0

I have a dataset and one of the columns contains integers for some rows and strings for other rows. The column type is object.

e.g:

Index     Column of interest
1         21678849
2         37464859
3         barbara
4         28394821
5         francis

I can't force the column to change type using .astype('str'). And I am unable to use .isstring, .isdigit, or .isinstance. I've tried looking at solutions for converting on objects to string but these don't seem to work.

I've also tried:

[True if x.isin([1,2,3,4,5,6,7,8,9,0]) else False for x in df['column_of_interest']]

But that just gives me: AttributeError: 'str' object has no attribute 'isin'

Anyone have any other ideas of how I can manage this?

Ideally I would like to create a third column that categorises whether the row is an int or a str.

Quang Hoang
  • 146,074
  • 10
  • 56
  • 74
Jameson
  • 167
  • 2
  • 11
  • 2
    you can use `pd.to_numeric(df['Column of interest'],errors='coerce')` will force your strings into nulls. – Umar.H Oct 08 '20 at 14:56
  • So this could also work. I would then just need to add another step to make the column that identifies whether something is int or Null. – Jameson Oct 08 '20 at 15:48
  • 1
    you could chain it into one, `df['DataType'] = np.where(pd.to_numeric(df['Column of interest'],errors='coerce').isnull(), 'Text','Number')` lots of ways to do this, pandas has built in datatypes you could always leverage those too. – Umar.H Oct 08 '20 at 19:36

4 Answers4

2

You can try is instance:

[isinstance(x, int) for x in df['column_of_interest']]
Quang Hoang
  • 146,074
  • 10
  • 56
  • 74
  • Thanks. Unfortunately, all the values come out as False. It seems the dtype is stuck in some limbo. – Jameson Oct 08 '20 at 15:04
  • @Jameson do `df.to_dict()` and paste the output instead of your data. It's hard to tell which is text which is not. – Quang Hoang Oct 08 '20 at 15:07
  • Sorry the reason I couldn't share the actual df is because there was a lot of personal information on it. – Jameson Oct 08 '20 at 15:45
1

Okay, this works and I tested it:

import pandas as pd

#----------------------------------------
# Prepare the data in df.
#----------------------------------------

from io import StringIO

TESTDATA = StringIO("""Index;column_of_interest
1;21678849
2;37464859
3;barbara
4;28394821
5;francis""")

df = pd.read_csv(TESTDATA, sep=";")

#----------------------------------------
# The actual code to solve the problem.
#----------------------------------------

def is_integer(x):
    try:
        int(x)
        return True
    except ValueError:
        return False

print([is_integer(x) for x in df['column_of_interest']])

Output is

[True, True, False, True, False]

Of course some of the code doesn't apply to you, but I wanted a full working example which I (and others) could actually test. I assume you can pick out what you need from it.

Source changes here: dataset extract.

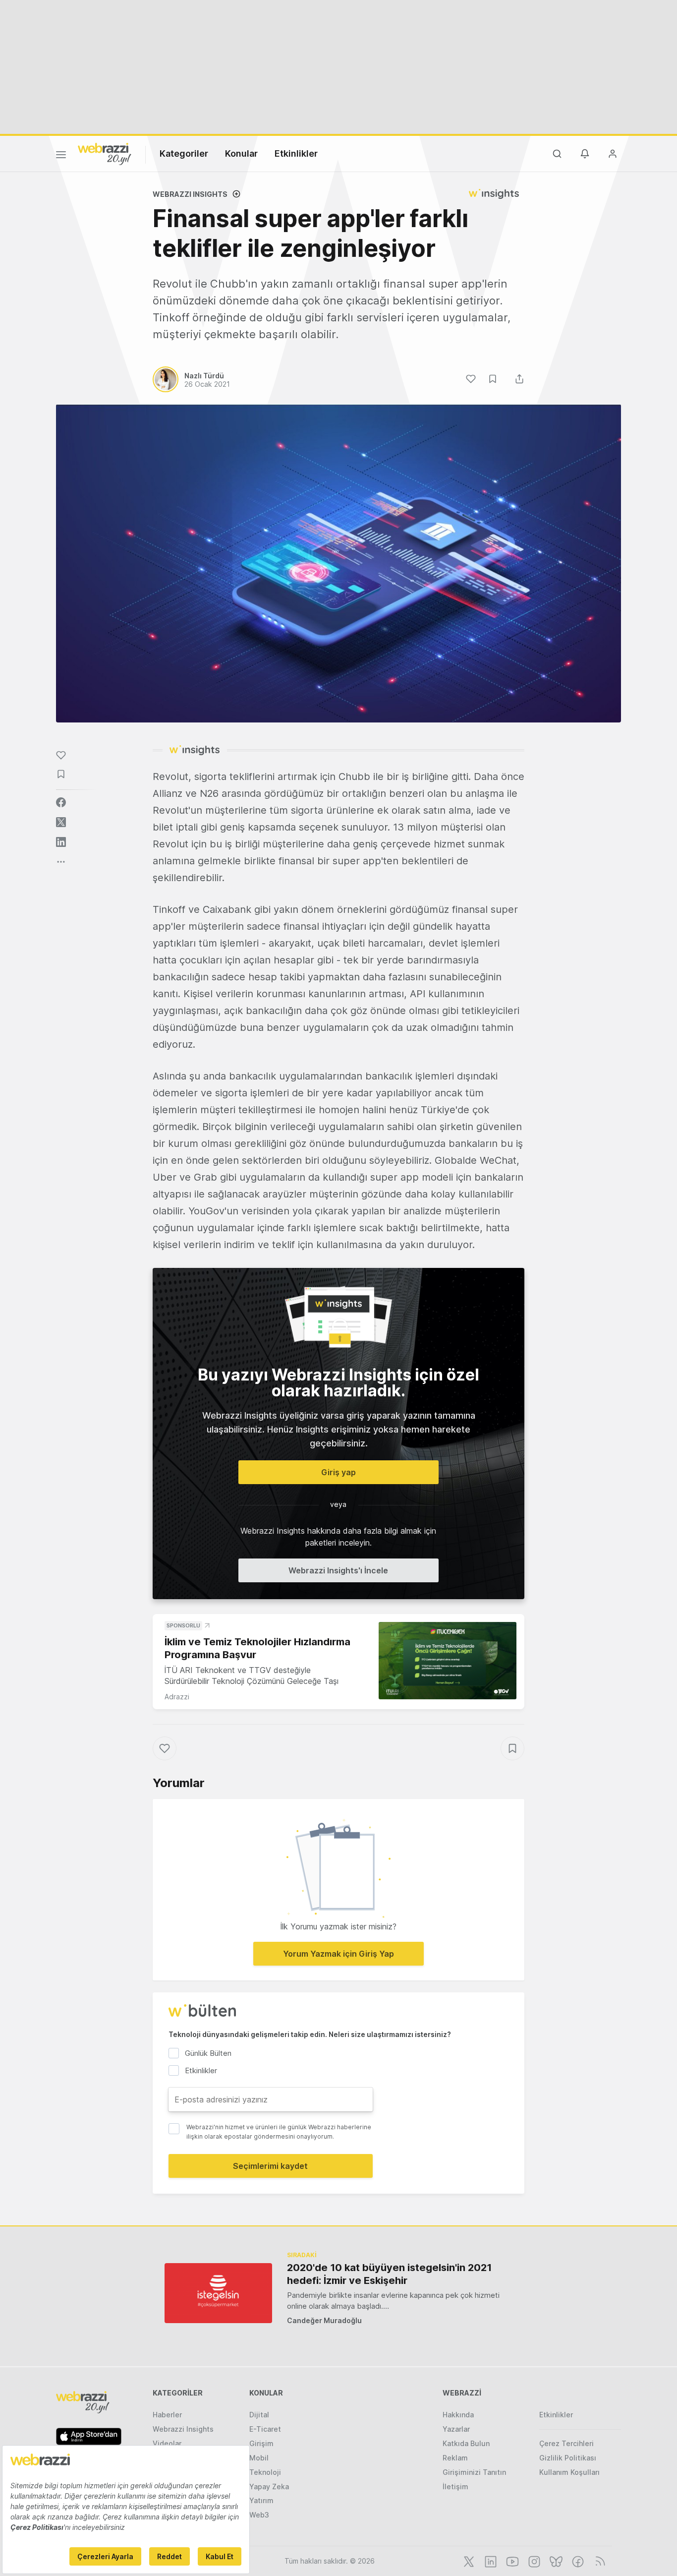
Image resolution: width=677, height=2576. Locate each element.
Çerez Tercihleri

The code to test for integerness was taken from https://stackoverflow.com/a/1267145/1629102.

And finally code that adds the data as a new column:

import pandas as pd

#----------------------------------------
# Prepare the data in df.
#----------------------------------------

from io import StringIO

TESTDATA = StringIO("""Index;column_of_interest
1;21678849
2;37464859
3;barbara
4;28394821
5;francis""")

df = pd.read_csv(TESTDATA, sep=";")

#----------------------------------------
# The actual code to solve the problem.
#----------------------------------------

def is_integer(x):
    try:
        int(x)
        return True
    except ValueError:
        return False

is_integer_list = [is_integer(x) for x in df['column_of_interest']]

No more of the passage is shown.